-- THE REQUEST --
Recast the records below as a Markdown table with the columns "No." and "Record line," giving each nonblank line its own numbered row. Leave the pictures out of the answer.

[Entries on where items appear]
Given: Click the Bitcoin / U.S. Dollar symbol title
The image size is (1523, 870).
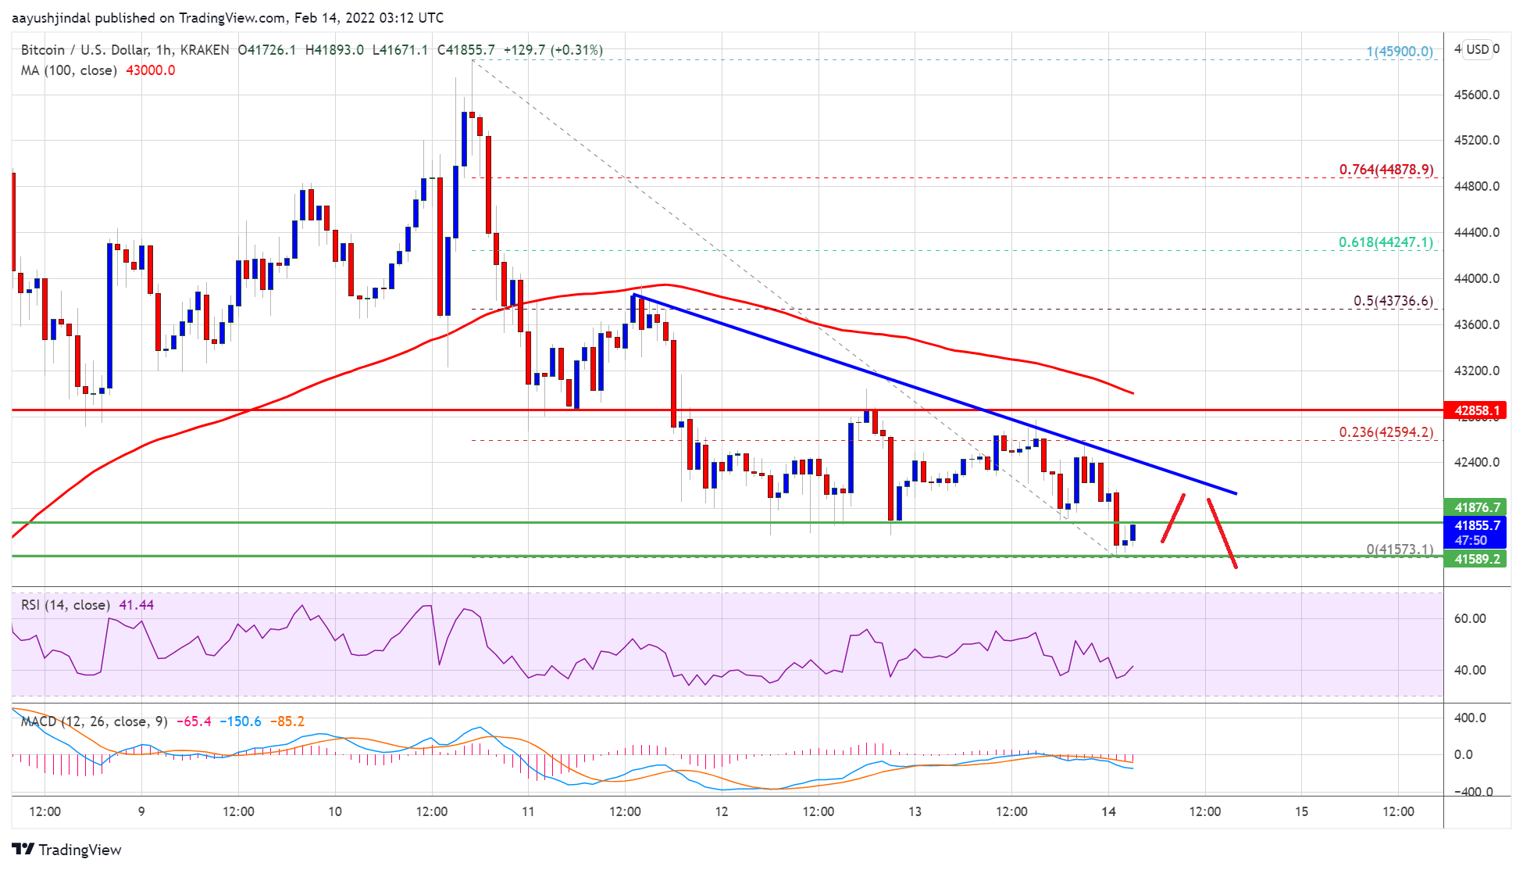Looking at the screenshot, I should point(84,50).
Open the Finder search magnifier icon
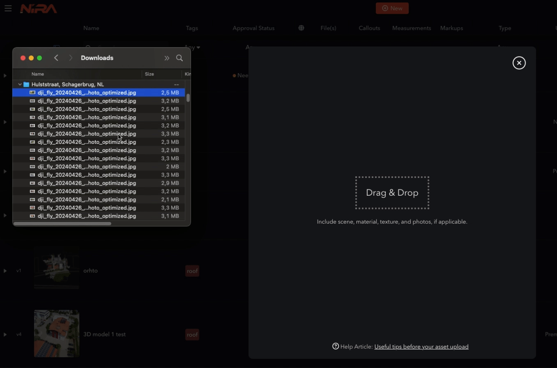This screenshot has height=368, width=557. click(x=180, y=58)
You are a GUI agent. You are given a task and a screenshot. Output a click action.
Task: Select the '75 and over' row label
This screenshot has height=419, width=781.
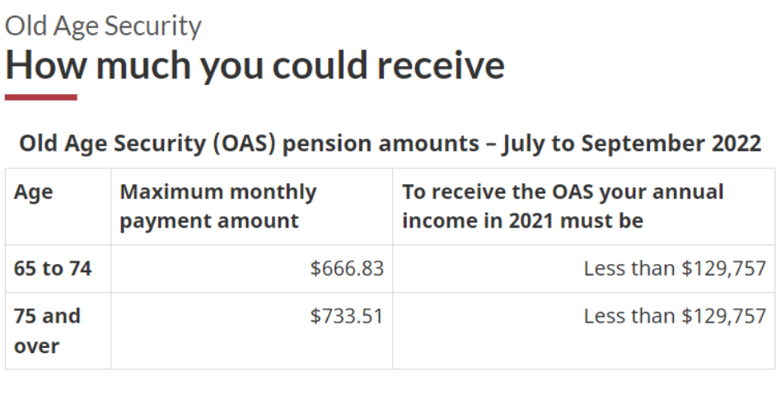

-- WRITTEN ANSWER --
| No. | Record line |
|---|---|
| 1 | Given: Click the Bitcoin / U.S. Dollar symbol title |
| 2 | The image size is (1523, 870). |
| 3 | Looking at the screenshot, I should point(84,50). |
| 4 | Open the Finder search magnifier icon |
| 5 | This screenshot has height=368, width=557. click(x=180, y=58) |
| 6 | You are a GUI agent. You are given a task and a screenshot. Output a click action. |
| 7 | Task: Select the '75 and over' row label |
| 8 | This screenshot has height=419, width=781. |